Mamy zatem porządne narzędzie w smartfonie ze średniej półki cenowej, które pomimo upływu czasu nadal wyróżnia się na tle konkurencji i oferuje fotografie na bardzo wysokim poziomie i to w każdych warunkach oświetleniowych.
W przypadku nowego realme 10 Pro+ otrzymujemy aparat główny o rozdzielczości 108MP. Jest to jednostka Samsung HM6 o całkiem dobrych parametrach, aczkolwiek bez wsparcia dla OIS, a do tego jeszcze z mniejszą matrycą (1/1.67″) względem poprzednika. Jego ogromną przewagą jest jednak przetwarzanie zdjęć i technologia łączenia, aż dziewięciu pikseli w jeden, co przekłada się na bardzo szczegółowe ujęcia i to nawet w pogorszonych warunkach, nawet jeśli czasem mogą być nieco poruszone. Sporo pikseli, to także możliwość wykorzystają aparatu głównego do sensownego przybliżania cyfrowego.
W przypadku pozostałych aparatów można rzec, że są niemal identyczne w obu modelach: aparat z szerokim polem widzenia o rozdzielczości 8MP, jaką również obiektyw makro 2MP. Selfie dedykowana jest kamera 16MP.
Kilka słów o akumulatorach
realme 10 Pro+ i realme 9 Pro+ wyposażono w ogniwo odpowiednio o pojemności 5000 mAh i 4500 mAh ze wsparciem dla technologii szybkiego ładowania. W przypadku modelu z początku roku jest to ładowanie o mocy 60W, a nowszy model wspiera obsługę do 67W.
Jak wynika z testów przeprowadzonych przez jeden z zagranicznych serwisów, realme 10 Pro+ jest w stanie pracować zdecydowanie dłużej na pojedynczym cyklu ładowania, względem swojego poprzednika.
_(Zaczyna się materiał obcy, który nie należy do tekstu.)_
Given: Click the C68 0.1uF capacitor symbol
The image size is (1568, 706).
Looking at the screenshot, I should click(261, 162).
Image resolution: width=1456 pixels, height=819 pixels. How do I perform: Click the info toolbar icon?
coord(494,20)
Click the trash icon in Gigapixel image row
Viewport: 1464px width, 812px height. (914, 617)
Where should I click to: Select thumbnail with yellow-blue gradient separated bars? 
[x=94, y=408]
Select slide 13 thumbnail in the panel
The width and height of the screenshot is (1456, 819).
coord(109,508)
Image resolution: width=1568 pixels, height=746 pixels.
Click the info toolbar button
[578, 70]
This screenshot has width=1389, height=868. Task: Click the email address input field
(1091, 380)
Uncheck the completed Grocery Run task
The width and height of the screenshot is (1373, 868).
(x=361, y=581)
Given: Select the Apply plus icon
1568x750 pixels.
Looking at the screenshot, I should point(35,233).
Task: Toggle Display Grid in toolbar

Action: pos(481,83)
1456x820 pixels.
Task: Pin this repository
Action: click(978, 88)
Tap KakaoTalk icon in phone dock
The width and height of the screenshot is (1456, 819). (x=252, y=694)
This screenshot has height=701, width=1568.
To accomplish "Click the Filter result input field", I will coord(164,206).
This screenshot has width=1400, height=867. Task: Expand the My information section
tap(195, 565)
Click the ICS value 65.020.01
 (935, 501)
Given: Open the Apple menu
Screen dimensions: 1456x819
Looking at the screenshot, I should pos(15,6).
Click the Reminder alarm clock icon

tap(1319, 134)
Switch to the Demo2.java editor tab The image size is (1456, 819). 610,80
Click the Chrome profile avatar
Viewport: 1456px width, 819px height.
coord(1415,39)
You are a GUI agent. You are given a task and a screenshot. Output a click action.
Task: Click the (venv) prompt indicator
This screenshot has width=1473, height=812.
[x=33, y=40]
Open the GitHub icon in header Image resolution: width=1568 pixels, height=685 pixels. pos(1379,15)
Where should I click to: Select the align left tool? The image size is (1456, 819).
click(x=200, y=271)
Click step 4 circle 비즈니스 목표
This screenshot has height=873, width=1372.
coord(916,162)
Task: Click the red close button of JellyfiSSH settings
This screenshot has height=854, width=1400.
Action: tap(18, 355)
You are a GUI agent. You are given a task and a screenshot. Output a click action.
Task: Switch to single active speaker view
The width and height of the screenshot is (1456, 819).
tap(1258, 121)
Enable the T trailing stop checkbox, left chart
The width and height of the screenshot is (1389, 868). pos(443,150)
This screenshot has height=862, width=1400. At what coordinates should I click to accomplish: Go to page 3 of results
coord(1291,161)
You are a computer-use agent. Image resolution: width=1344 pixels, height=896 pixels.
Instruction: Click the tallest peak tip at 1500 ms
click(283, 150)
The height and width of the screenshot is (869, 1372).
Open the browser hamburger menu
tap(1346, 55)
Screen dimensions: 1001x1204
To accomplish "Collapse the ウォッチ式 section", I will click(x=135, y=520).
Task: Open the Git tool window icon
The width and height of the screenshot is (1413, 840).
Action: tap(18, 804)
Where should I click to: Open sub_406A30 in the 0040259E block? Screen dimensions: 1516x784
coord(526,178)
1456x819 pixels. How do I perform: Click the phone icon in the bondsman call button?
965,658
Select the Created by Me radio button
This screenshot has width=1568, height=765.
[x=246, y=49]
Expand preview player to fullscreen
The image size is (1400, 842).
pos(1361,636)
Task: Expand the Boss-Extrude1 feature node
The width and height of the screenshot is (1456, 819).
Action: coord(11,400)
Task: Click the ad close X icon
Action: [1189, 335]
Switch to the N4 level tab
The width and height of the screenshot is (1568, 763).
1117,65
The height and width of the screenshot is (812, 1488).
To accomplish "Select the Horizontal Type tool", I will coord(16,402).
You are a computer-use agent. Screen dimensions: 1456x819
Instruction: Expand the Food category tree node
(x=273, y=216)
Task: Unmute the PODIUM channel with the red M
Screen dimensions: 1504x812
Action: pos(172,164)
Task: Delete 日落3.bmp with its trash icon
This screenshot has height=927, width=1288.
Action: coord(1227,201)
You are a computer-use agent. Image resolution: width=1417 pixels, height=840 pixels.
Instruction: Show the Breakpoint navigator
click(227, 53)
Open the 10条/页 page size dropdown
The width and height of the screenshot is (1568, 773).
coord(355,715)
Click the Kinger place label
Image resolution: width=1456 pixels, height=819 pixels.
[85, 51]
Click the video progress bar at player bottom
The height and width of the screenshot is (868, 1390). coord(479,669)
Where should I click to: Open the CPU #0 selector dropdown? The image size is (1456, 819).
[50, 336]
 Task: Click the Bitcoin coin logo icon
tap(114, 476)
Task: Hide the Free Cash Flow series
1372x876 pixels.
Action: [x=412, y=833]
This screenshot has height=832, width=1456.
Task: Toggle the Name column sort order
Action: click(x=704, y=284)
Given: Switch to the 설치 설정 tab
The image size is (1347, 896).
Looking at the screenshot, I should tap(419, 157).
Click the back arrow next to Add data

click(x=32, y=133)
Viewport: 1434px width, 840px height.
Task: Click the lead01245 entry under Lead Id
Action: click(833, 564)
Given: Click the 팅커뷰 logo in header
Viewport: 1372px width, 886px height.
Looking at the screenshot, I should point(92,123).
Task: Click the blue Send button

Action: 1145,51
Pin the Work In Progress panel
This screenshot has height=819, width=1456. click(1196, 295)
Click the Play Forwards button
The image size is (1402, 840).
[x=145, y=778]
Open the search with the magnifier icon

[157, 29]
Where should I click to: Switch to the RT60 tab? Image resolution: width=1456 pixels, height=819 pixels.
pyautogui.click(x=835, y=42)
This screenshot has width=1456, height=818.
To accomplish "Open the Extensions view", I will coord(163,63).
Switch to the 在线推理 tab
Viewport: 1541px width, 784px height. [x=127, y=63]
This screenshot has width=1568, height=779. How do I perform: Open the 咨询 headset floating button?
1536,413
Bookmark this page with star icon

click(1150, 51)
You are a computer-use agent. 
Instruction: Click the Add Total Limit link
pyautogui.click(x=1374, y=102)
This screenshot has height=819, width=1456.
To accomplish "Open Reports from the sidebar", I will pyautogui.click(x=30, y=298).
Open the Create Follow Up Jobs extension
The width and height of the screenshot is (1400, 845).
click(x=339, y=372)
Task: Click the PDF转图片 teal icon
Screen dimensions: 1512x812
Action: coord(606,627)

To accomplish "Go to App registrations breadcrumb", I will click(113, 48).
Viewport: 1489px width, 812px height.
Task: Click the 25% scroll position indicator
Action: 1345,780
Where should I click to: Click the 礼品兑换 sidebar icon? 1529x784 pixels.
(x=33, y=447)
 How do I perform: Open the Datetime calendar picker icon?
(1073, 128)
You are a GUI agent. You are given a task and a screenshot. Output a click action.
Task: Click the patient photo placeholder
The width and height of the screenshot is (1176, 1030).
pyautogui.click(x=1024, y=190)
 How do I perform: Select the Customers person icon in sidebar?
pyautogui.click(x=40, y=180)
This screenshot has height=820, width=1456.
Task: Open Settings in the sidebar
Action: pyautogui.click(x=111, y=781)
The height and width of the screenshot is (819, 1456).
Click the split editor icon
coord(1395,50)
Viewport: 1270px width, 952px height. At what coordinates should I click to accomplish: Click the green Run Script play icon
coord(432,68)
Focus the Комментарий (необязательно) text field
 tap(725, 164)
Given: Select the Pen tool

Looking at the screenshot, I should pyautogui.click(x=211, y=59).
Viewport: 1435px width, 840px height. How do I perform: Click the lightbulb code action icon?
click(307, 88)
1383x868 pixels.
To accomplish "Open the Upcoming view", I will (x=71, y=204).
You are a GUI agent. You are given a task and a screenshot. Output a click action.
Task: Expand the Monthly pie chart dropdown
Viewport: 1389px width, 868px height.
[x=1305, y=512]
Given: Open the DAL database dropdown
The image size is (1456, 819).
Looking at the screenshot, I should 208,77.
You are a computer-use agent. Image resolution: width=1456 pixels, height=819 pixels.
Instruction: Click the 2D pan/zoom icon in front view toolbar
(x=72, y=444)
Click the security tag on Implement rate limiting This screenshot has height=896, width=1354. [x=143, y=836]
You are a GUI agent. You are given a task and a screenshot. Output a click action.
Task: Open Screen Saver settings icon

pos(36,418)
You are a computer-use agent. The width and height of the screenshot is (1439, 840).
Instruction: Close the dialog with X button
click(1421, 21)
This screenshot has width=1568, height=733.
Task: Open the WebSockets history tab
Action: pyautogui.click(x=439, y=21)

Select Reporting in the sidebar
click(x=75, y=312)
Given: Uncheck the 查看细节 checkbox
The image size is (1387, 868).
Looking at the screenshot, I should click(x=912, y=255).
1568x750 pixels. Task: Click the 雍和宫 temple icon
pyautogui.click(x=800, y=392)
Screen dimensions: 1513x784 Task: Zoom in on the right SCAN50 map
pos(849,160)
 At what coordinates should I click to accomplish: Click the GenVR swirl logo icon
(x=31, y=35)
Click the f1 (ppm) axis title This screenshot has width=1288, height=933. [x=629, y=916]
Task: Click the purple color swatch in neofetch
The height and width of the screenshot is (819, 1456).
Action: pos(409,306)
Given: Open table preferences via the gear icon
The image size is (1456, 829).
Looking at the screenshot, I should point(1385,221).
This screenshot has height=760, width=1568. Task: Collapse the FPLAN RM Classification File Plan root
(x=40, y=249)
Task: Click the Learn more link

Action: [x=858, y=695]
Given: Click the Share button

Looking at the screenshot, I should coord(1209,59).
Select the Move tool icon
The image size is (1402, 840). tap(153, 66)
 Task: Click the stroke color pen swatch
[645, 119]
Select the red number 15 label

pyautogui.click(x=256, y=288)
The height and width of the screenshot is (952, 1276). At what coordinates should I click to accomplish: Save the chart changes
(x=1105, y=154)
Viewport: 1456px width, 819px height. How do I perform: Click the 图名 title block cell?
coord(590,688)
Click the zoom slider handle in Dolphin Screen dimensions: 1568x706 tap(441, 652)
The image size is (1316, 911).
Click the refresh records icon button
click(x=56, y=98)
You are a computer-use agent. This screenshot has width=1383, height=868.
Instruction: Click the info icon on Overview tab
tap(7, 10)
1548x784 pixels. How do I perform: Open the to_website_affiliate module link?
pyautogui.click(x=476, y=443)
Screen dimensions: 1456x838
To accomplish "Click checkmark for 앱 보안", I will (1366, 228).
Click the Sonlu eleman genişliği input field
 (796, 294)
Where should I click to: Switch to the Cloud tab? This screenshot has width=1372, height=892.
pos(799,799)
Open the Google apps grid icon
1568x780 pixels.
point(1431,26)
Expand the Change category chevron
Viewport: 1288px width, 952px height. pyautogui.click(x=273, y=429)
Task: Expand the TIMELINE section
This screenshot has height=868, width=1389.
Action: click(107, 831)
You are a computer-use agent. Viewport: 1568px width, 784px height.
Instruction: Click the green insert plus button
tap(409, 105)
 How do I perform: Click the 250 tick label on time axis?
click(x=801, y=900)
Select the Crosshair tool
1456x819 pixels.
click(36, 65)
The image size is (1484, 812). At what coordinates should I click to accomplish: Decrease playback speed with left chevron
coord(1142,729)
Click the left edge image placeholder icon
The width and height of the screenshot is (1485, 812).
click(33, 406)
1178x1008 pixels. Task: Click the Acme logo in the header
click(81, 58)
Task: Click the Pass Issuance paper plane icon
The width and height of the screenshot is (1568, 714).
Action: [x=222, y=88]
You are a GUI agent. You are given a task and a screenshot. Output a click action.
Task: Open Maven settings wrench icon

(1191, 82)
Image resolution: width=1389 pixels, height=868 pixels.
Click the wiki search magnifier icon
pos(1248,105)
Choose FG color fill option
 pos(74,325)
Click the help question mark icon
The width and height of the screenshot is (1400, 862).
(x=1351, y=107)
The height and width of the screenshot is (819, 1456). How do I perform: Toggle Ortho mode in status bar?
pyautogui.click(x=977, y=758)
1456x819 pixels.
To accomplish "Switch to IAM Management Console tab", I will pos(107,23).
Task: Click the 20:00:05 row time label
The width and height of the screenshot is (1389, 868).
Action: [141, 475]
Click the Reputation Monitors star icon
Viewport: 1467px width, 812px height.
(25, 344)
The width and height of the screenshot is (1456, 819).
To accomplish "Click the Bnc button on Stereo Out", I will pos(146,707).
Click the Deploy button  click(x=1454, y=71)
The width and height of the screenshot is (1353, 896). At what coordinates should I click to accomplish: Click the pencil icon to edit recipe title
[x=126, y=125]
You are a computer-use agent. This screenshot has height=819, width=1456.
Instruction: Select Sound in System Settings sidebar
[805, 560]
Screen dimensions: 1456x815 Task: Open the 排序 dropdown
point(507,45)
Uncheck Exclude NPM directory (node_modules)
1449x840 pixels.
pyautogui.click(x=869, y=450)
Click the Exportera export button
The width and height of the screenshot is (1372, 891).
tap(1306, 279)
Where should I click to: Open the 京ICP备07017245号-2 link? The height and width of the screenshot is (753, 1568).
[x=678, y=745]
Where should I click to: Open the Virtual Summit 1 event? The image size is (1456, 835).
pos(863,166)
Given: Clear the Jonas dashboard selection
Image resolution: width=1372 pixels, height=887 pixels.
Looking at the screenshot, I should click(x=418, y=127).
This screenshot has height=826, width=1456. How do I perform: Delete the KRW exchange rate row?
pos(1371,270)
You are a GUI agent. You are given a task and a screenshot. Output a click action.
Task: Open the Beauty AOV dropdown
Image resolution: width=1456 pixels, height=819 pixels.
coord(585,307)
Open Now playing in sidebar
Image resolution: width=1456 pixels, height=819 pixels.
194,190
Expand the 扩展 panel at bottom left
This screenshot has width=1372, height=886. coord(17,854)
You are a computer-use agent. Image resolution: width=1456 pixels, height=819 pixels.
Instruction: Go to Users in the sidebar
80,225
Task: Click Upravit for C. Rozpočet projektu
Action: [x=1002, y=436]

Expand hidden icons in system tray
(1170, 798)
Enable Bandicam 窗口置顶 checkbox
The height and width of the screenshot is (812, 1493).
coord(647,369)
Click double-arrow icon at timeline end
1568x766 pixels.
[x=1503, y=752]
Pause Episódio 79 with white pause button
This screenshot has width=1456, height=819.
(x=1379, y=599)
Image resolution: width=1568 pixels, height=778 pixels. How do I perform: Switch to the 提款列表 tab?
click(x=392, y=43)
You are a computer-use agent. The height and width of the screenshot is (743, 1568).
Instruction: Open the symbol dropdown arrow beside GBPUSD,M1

Co ciekawe, smartfon ten jest także w stanie szybciej odzyskać energię – ładowanie do pełna zajmuje 41 minut. realme 9 Pro+ potrzebuje natomiast 8 minut dłużej.
Podsumowanie
Bardzo dobrze widać, że realme przyłożyło się do swojego najnowszego smartfona klasy średniej i w zasadzie usprawniło w nim wszystkie względem poprzednika. Począwszy od designu, poprzez wyświetlacz, wydajność, czas pracy i ładowania, a także aparat główny.
Przewagą realme 9 Pro+ jest optyczna stabilizacja obrazu (OIS) w aparacie głównym i sam sensor, który jest flagowy. Doceniłbym także porządne głośniki stereo i ogólne działanie.